Faculty of Engineering and Informatics, School of Electrical Engineering and Computer Science
Abstract
The displacement operator is related to the displaced parity operator through a two dimensional
Fourier transform. Both operators are important operators in phase space
and the trace of both with respect to the density operator gives the Wigner functions
(displaced parity operator) and Weyl functions (displacement operator). The generalisation
of the parity-displacement operator relationship considered here is called
the bi-fractional displacement operator, O(α, β; θα, θβ). Additionally, the bi-fractional
displacement operators lead to the novel concept of bi-fractional coherent states.
The generalisation from Fourier transform to fractional Fourier transform can be
applied to other phase space functions.
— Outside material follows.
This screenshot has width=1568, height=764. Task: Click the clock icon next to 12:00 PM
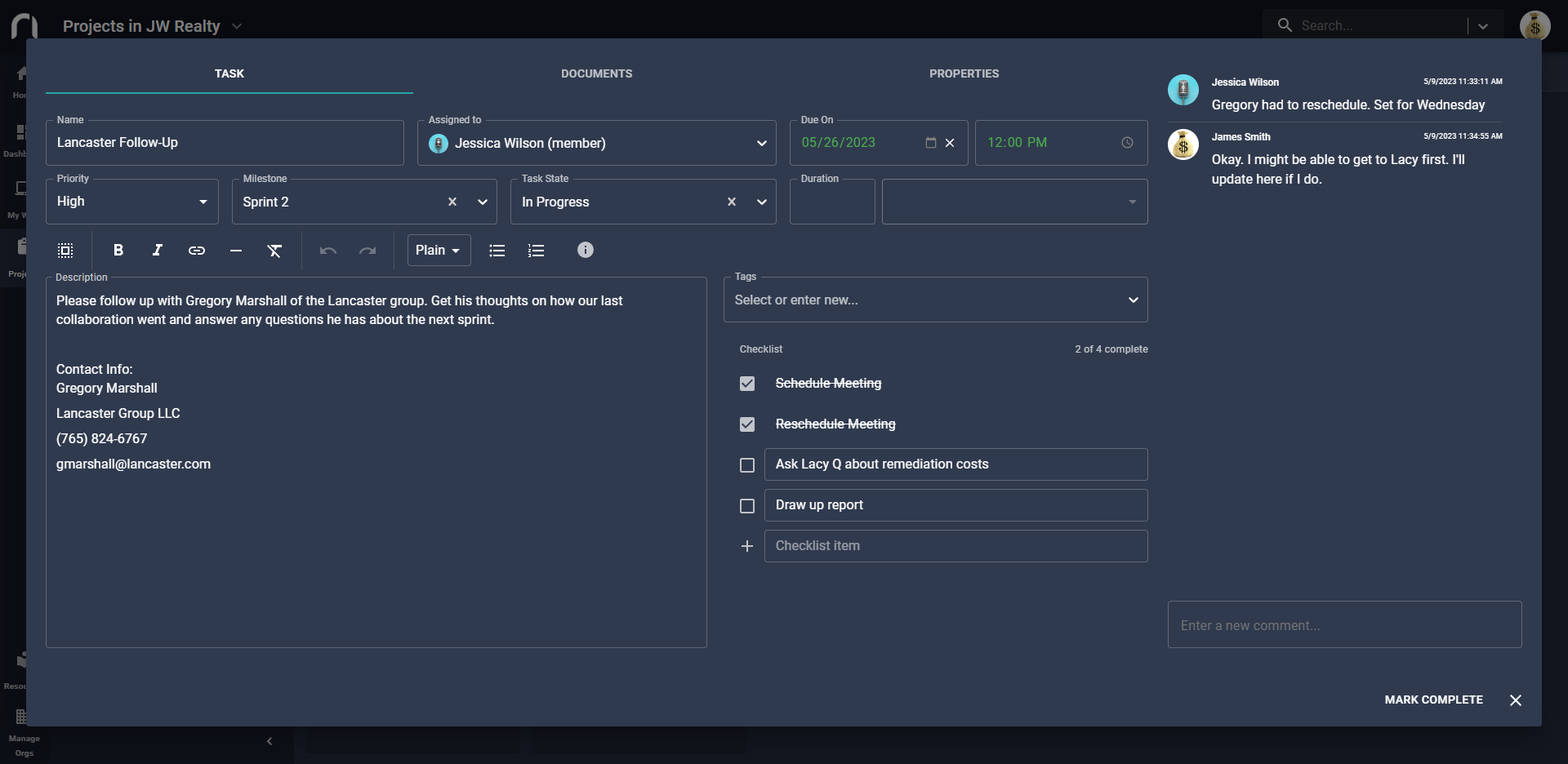[1126, 143]
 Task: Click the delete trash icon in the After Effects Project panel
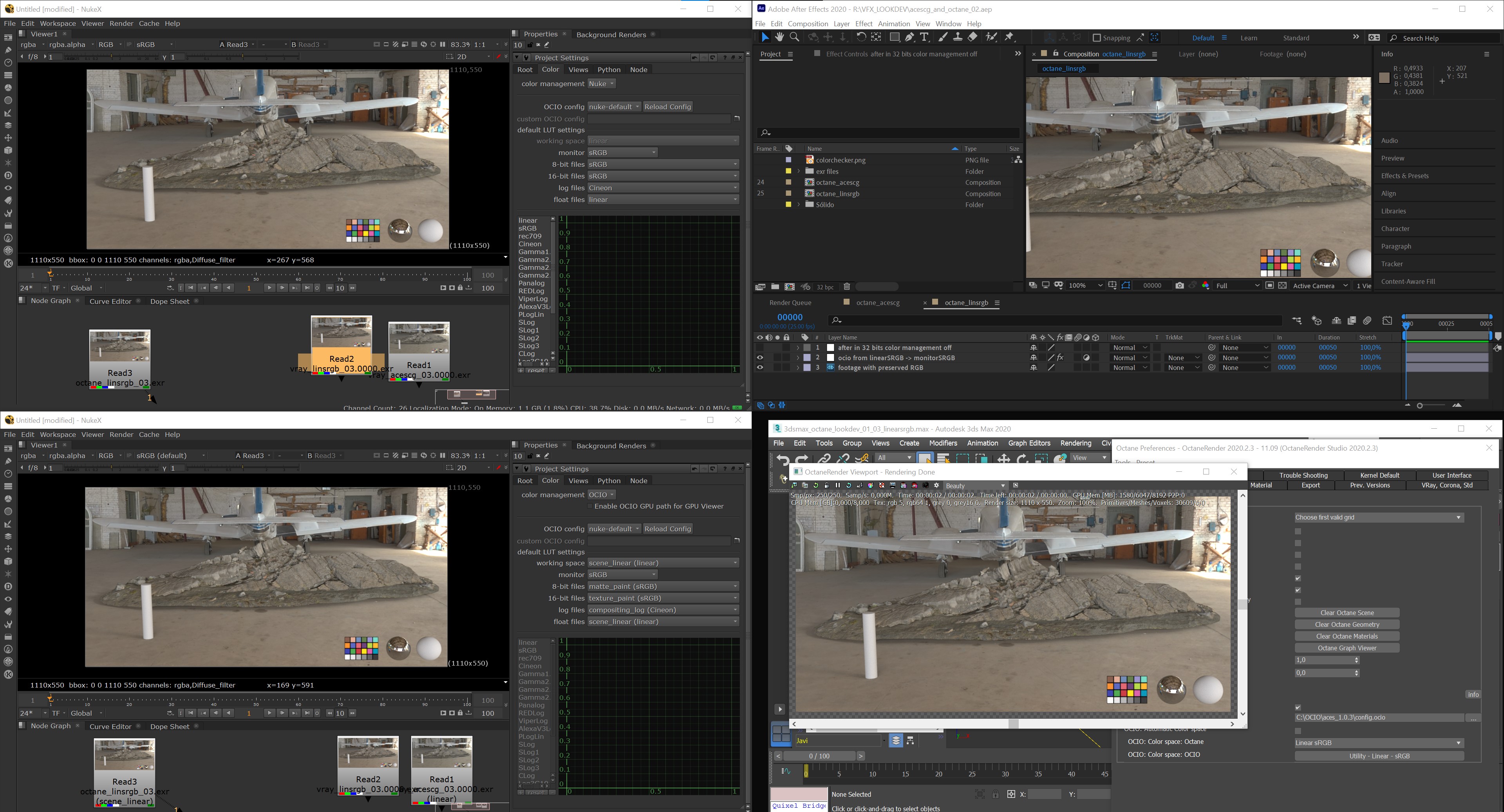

The case of the Wigner-Weyl function is considered
and a generalisation is given, which is called the bi-fractional Wigner functions,
H(α, β; θα, θβ). Furthermore, the Q−function and P−function are also generalised to
give the bi-fractional Q−functions and bi-fractional P−functions respectively. The
generalisation is likewise applied to the Moyal star product and Berezin formalism for
products of non-commutating operators. These are called the bi-fractional Moyal star
product and bi-fractional Berezin formalism.
Finally, analysis, applications and implications of these bi-fractional transforms
to the Heisenberg uncertainty principle, photon statistics and future applications are
discussed